# [Supplied material]
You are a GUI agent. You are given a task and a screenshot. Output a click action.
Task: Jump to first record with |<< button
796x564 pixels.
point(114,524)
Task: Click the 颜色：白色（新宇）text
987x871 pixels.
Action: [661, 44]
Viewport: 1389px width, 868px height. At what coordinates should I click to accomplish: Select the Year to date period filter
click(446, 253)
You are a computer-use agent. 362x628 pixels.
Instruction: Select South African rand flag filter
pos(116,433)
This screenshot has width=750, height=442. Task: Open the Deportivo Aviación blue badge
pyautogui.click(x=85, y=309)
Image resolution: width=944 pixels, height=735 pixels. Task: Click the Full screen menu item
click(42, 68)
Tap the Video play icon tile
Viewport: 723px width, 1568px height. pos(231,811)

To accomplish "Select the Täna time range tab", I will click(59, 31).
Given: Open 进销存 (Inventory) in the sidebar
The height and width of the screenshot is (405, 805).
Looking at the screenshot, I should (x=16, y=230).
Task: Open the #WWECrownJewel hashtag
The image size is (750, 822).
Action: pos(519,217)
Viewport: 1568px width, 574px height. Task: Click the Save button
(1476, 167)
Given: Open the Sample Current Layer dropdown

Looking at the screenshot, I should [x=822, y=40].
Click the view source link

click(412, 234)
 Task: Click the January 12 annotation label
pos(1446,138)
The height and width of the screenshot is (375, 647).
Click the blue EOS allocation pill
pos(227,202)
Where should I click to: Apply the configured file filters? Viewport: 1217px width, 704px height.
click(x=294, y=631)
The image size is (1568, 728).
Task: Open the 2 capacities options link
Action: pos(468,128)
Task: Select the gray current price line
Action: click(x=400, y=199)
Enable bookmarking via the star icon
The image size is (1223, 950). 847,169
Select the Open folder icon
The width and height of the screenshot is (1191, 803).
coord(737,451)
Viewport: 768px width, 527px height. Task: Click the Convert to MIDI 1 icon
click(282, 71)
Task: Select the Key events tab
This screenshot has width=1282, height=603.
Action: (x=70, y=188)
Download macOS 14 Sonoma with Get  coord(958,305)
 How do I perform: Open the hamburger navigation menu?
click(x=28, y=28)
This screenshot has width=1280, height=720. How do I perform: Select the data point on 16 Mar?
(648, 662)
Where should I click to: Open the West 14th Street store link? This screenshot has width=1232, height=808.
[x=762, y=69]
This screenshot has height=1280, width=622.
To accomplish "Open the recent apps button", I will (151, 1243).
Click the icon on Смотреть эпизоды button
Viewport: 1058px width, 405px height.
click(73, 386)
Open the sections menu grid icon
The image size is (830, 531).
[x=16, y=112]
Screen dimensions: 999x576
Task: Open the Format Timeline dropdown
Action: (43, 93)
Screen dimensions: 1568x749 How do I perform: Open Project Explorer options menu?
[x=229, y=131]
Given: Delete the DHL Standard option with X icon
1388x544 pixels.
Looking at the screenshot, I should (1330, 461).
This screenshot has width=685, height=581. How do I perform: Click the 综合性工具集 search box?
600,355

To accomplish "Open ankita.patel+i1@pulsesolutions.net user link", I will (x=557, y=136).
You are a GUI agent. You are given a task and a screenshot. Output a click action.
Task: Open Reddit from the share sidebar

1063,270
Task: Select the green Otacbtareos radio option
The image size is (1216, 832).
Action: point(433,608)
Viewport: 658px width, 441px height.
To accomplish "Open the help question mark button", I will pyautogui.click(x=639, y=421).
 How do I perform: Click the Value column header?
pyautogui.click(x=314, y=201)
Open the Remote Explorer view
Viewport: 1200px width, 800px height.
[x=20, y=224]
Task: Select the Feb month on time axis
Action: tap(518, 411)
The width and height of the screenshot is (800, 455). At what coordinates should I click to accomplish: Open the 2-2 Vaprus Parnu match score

# [Assigned task]
The full listing must be retyped precisely, with no line left out.

# [Answer to this exercise]
You are a GUI agent. You are given a task and a screenshot. Output a click action.
Task: Jump to first record with |<< button
796x564 pixels.
point(114,524)
Task: Click the 颜色：白色（新宇）text
987x871 pixels.
Action: [661, 44]
Viewport: 1389px width, 868px height. At what coordinates should I click to accomplish: Select the Year to date period filter
click(446, 253)
You are a computer-use agent. 362x628 pixels.
Instruction: Select South African rand flag filter
pos(116,433)
This screenshot has width=750, height=442. Task: Open the Deportivo Aviación blue badge
pyautogui.click(x=85, y=309)
Image resolution: width=944 pixels, height=735 pixels. Task: Click the Full screen menu item
click(42, 68)
Tap the Video play icon tile
Viewport: 723px width, 1568px height. pos(231,811)

To accomplish "Select the Täna time range tab", I will click(59, 31).
Given: Open 进销存 (Inventory) in the sidebar
The height and width of the screenshot is (405, 805).
Looking at the screenshot, I should (x=16, y=230).
Task: Open the #WWECrownJewel hashtag
The image size is (750, 822).
Action: pos(519,217)
Viewport: 1568px width, 574px height. Task: Click the Save button
(1476, 167)
Given: Open the Sample Current Layer dropdown

Looking at the screenshot, I should [x=822, y=40].
Click the view source link

click(412, 234)
 Task: Click the January 12 annotation label
pos(1446,138)
The height and width of the screenshot is (375, 647).
Click the blue EOS allocation pill
pos(227,202)
Where should I click to: Apply the configured file filters? Viewport: 1217px width, 704px height.
click(x=294, y=631)
The image size is (1568, 728).
Task: Open the 2 capacities options link
Action: pos(468,128)
Task: Select the gray current price line
Action: click(x=400, y=199)
Enable bookmarking via the star icon
The image size is (1223, 950). 847,169
Select the Open folder icon
The width and height of the screenshot is (1191, 803).
coord(737,451)
Viewport: 768px width, 527px height. Task: Click the Convert to MIDI 1 icon
click(282, 71)
Task: Select the Key events tab
This screenshot has width=1282, height=603.
Action: (x=70, y=188)
Download macOS 14 Sonoma with Get  coord(958,305)
 How do I perform: Open the hamburger navigation menu?
click(x=28, y=28)
This screenshot has width=1280, height=720. How do I perform: Select the data point on 16 Mar?
(648, 662)
Where should I click to: Open the West 14th Street store link? This screenshot has width=1232, height=808.
[x=762, y=69]
This screenshot has height=1280, width=622.
To accomplish "Open the recent apps button", I will (151, 1243).
Click the icon on Смотреть эпизоды button
Viewport: 1058px width, 405px height.
click(73, 386)
Open the sections menu grid icon
The image size is (830, 531).
[x=16, y=112]
Screen dimensions: 999x576
Task: Open the Format Timeline dropdown
Action: (43, 93)
Screen dimensions: 1568x749 How do I perform: Open Project Explorer options menu?
[x=229, y=131]
Given: Delete the DHL Standard option with X icon
1388x544 pixels.
Looking at the screenshot, I should (1330, 461).
This screenshot has width=685, height=581. How do I perform: Click the 综合性工具集 search box?
600,355

To accomplish "Open ankita.patel+i1@pulsesolutions.net user link", I will (x=557, y=136).
You are a GUI agent. You are given a task and a screenshot. Output a click action.
Task: Open Reddit from the share sidebar

1063,270
Task: Select the green Otacbtareos radio option
The image size is (1216, 832).
Action: point(433,608)
Viewport: 658px width, 441px height.
To accomplish "Open the help question mark button", I will pyautogui.click(x=639, y=421).
 How do I perform: Click the Value column header?
pyautogui.click(x=314, y=201)
Open the Remote Explorer view
Viewport: 1200px width, 800px height.
[x=20, y=224]
Task: Select the Feb month on time axis
Action: tap(518, 411)
The width and height of the screenshot is (800, 455). At what coordinates should I click to accomplish: Open the 2-2 Vaprus Parnu match score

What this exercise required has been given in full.